Manifestation anti-peine de mort en 2010.
© Rajput Yasir/Demotix
Où en est l'Inde en ce qui concerne la peine de mort?
L’Inde n’a procédé qu’à un très petit nombre d’exécutions depuis les années 90. Cependant, le viol en réunion brutal d’une jeune femme de 23 ans à Delhi l’an dernier a provoqué une forte augmentation des appels du public en faveur de l’imposition de la peine de mort.
Pourquoi l’Inde doit-elle abolir la peine de mort?
Le fait qu’un accusé soit condamné à mort ou non est arbitraire, et dépend d’un certain nombre de facteurs. ceux-ci vont de la compétence des avocats à l'intérêt que revêt une affaire particulière pour le gouvernement central, en passant par les préférences personnelles des juges. Par ailleurs, les aveux et témoignages jouent un rôle plus central en Inde que dans de nombreux autres pays, car il est moins fréquent que des éléments de preuve scientifiques, et notamment médicolégaux, soient produits devant les tribunaux indiens. La plupart des condamnations à mort sont prononcées sur la seule base de preuves indirectes. Même le recours à des témoins «professionnels» par la police est fréquent.
Pourquoi dites-vous que la peine de mort est discriminatoire?
En Inde, ce sont dans une grande majorité des cas impliquant les pauvres et les opprimés – victimes de préjugés de classe – qui débouchent sur une condamnation à mort. On voit rarement une personne riche ou aisée monter à la potence. Il est donc manifeste que la peine de mort, telle qu’elle est appliquée actuellement, est discriminatoire. Elle frappe en majorité les couches défavorisées de la société, trahissant ainsi sa nature arbitraire et capricieuse – ce qui la rend anticonstitutionnelle.

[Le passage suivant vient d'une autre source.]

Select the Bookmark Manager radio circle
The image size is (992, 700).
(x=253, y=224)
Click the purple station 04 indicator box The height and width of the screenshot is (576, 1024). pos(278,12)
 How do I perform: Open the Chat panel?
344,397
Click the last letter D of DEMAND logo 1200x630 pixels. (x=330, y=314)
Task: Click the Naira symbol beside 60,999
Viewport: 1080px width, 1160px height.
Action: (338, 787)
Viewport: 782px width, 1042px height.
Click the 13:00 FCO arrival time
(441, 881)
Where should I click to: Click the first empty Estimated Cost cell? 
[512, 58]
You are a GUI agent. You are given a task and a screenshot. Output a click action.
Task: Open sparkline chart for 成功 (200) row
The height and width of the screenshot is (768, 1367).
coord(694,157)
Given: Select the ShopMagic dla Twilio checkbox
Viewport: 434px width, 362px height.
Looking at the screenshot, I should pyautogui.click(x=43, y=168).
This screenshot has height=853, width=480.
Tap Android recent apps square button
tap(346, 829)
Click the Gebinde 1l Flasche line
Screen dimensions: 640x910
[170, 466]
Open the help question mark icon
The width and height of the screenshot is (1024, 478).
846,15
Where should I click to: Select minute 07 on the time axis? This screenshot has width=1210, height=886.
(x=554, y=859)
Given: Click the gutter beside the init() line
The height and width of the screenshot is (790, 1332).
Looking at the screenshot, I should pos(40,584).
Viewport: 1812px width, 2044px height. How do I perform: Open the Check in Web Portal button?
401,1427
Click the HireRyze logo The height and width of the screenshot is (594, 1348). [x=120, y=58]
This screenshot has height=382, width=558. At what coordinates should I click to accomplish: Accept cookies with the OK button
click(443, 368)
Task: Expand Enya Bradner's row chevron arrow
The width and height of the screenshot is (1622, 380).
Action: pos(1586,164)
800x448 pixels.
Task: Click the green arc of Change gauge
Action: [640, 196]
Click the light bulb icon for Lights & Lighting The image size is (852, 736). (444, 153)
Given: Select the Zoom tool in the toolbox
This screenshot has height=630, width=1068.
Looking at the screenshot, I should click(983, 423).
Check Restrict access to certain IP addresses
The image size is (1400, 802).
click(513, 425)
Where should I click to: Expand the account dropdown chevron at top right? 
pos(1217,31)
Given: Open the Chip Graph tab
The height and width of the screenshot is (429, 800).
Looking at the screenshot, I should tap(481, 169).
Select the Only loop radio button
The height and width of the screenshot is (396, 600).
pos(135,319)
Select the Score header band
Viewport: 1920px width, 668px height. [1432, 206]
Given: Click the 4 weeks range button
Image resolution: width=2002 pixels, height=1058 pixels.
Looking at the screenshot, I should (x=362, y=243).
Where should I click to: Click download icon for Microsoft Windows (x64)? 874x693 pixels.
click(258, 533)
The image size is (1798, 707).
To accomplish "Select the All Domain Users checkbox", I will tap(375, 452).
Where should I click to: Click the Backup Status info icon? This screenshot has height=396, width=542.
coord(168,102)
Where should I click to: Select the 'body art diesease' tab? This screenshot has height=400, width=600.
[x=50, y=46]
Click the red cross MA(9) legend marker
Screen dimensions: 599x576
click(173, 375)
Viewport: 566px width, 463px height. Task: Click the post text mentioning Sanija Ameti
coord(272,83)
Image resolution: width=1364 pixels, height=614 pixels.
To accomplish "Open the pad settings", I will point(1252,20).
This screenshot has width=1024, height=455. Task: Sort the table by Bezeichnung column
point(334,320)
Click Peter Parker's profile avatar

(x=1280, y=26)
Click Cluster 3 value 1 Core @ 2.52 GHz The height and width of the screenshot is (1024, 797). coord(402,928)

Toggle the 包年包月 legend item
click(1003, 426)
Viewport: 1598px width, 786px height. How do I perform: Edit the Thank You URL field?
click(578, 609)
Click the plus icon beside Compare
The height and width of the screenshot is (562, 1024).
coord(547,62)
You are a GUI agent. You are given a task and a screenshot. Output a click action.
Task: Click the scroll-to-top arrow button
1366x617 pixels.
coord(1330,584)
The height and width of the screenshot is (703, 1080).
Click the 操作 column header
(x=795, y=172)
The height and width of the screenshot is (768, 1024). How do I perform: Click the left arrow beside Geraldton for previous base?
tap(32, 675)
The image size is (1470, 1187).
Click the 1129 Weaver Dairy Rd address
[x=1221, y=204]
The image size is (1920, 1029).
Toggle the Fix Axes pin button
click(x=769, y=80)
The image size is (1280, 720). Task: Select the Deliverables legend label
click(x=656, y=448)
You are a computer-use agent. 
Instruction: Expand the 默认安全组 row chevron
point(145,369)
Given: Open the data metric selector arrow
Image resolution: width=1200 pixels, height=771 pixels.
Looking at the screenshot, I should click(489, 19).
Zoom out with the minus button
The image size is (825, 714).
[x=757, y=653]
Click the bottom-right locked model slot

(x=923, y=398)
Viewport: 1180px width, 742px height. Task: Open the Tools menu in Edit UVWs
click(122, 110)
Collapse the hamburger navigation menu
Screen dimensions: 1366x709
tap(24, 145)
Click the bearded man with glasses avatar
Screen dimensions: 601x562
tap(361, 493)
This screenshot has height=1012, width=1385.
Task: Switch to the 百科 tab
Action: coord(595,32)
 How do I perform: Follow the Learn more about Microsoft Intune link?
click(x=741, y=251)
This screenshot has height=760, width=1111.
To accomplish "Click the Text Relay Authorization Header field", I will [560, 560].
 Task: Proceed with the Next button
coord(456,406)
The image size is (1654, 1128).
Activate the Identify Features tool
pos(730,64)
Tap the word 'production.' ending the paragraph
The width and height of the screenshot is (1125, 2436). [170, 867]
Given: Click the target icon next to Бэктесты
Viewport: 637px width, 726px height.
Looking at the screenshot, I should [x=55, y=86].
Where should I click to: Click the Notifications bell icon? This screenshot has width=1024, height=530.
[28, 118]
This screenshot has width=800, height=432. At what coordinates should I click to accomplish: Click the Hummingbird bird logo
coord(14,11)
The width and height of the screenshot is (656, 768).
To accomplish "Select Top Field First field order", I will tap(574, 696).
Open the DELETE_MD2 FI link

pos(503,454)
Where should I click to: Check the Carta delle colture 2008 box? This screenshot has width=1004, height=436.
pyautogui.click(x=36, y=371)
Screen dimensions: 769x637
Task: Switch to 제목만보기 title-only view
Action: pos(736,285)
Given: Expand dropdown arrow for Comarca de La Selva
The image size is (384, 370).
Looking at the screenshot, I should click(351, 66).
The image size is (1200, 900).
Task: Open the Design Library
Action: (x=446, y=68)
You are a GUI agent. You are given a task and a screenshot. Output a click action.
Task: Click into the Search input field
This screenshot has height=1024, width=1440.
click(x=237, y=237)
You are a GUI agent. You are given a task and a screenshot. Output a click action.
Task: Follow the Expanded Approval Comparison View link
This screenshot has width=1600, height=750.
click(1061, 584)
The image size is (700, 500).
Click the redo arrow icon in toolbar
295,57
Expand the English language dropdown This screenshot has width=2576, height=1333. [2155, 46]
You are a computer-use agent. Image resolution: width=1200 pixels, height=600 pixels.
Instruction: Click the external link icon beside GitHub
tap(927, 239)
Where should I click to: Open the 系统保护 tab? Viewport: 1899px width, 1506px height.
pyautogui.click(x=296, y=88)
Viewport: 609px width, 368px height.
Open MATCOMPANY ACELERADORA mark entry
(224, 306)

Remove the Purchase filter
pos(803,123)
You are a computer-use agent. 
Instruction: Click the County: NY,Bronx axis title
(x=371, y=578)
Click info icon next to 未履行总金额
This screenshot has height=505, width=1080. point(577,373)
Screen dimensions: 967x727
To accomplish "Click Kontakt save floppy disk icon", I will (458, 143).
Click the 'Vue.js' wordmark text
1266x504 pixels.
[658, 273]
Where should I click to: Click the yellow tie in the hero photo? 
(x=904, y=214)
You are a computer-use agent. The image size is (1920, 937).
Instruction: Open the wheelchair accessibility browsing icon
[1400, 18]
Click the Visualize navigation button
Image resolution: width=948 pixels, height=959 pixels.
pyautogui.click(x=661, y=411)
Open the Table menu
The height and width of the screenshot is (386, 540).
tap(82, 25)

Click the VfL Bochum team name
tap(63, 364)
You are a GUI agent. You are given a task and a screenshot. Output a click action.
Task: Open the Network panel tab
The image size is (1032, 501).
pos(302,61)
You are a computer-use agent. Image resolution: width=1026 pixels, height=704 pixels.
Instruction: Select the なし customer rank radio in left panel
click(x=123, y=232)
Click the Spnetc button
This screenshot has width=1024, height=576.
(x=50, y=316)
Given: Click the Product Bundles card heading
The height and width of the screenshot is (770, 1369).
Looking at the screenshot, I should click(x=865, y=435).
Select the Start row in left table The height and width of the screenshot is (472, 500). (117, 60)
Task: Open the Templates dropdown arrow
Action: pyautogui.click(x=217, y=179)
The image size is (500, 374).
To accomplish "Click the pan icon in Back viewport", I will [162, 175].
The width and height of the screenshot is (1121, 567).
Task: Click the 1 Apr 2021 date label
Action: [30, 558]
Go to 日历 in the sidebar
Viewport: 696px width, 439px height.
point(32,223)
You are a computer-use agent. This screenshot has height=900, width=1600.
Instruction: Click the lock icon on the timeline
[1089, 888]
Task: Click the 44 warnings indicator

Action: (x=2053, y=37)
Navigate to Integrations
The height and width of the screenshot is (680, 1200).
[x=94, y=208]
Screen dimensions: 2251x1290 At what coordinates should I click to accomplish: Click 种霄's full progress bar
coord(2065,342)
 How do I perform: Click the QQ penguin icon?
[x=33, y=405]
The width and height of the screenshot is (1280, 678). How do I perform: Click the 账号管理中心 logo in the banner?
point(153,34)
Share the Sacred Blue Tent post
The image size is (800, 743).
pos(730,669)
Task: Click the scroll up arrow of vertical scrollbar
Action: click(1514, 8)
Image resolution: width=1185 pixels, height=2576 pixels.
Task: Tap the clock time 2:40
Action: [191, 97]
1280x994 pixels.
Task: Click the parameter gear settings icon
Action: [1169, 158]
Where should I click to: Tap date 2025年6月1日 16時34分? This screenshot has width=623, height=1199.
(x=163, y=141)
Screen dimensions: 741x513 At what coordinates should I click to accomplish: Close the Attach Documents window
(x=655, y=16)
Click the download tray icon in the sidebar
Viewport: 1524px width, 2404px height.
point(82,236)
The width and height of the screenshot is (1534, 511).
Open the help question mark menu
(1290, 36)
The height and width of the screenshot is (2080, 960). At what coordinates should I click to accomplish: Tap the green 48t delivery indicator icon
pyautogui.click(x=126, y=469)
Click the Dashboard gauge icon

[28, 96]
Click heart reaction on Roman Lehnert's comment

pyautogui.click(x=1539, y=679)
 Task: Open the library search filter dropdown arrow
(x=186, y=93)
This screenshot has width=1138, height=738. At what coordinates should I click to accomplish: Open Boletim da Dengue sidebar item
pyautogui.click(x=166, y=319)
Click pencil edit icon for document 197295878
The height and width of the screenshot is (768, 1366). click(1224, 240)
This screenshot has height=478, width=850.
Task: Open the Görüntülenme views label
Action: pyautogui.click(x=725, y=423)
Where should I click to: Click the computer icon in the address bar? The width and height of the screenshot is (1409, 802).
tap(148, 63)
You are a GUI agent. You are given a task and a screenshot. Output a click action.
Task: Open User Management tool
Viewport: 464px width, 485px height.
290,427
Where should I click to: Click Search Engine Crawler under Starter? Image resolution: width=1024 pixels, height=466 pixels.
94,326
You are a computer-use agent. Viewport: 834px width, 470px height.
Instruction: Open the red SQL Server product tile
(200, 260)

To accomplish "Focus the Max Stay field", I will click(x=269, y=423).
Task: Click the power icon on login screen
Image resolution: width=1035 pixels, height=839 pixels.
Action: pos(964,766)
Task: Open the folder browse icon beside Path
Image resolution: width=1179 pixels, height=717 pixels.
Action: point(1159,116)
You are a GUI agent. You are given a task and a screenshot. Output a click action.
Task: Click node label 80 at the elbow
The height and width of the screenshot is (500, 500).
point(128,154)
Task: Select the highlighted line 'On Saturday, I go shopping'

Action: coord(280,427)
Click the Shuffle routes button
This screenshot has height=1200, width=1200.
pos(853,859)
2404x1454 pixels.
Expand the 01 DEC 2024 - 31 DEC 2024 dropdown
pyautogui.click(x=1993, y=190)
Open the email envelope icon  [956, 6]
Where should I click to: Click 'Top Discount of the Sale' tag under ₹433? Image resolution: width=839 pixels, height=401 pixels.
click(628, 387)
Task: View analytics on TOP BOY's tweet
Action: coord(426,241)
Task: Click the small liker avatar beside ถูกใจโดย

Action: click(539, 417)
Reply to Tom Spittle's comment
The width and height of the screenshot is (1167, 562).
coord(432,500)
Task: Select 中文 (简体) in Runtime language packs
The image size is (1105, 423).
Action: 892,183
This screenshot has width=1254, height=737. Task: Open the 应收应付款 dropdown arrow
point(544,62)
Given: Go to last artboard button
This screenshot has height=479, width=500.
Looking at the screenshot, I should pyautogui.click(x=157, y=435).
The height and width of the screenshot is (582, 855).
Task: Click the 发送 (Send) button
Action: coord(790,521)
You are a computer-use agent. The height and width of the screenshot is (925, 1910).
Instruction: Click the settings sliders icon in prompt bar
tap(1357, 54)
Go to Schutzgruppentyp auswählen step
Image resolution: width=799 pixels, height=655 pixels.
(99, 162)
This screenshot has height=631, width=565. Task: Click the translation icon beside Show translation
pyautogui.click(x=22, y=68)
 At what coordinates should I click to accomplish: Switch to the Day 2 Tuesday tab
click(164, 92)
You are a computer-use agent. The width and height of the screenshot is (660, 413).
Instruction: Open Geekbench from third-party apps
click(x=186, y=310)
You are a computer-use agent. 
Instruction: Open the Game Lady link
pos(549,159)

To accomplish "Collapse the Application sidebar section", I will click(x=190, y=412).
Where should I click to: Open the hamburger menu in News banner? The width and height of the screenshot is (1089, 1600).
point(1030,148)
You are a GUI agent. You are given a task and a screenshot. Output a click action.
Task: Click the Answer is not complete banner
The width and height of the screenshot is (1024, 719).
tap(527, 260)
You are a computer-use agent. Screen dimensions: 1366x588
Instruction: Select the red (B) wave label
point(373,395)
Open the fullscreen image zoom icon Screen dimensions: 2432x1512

Vous avez exprimé des doutes à propos de l’exécution d’Afzal Guru, déclaré coupable d’avoir participé à un attentat en 2001.
Plusieurs tendances inquiétantes ont émergé avec cette affaire, il faut le souligner. Par exemple, la nouvelle du rejet de son recours en grâce par le président le 3 février 2013 a été tenue secrète et sa famille, en particulier, n’en a pas été notifiée. Afzal Guru a été mis à mort dans la semaine qui a suivi, sans que sa famille n'en soit informée, et il a été inhumé en secret. La qualité des éléments de preuve produits et de l’assistance juridique qu’il a reçue pendant le procès ont par ailleurs suscité de sérieux doutes.
La peine de mort a-t-elle un futur en Inde?
La tendance mondiale est de plus en plus, et de manière écrasante, favorable à l’abolition.
Ceux qui croient que l’exécution de quelques condamnés à mort apportera une solution à un taux de criminalité intolérablement élevé se font des illusions. Dans les faits, la peine capitale n’a pas d’effet dissuasif.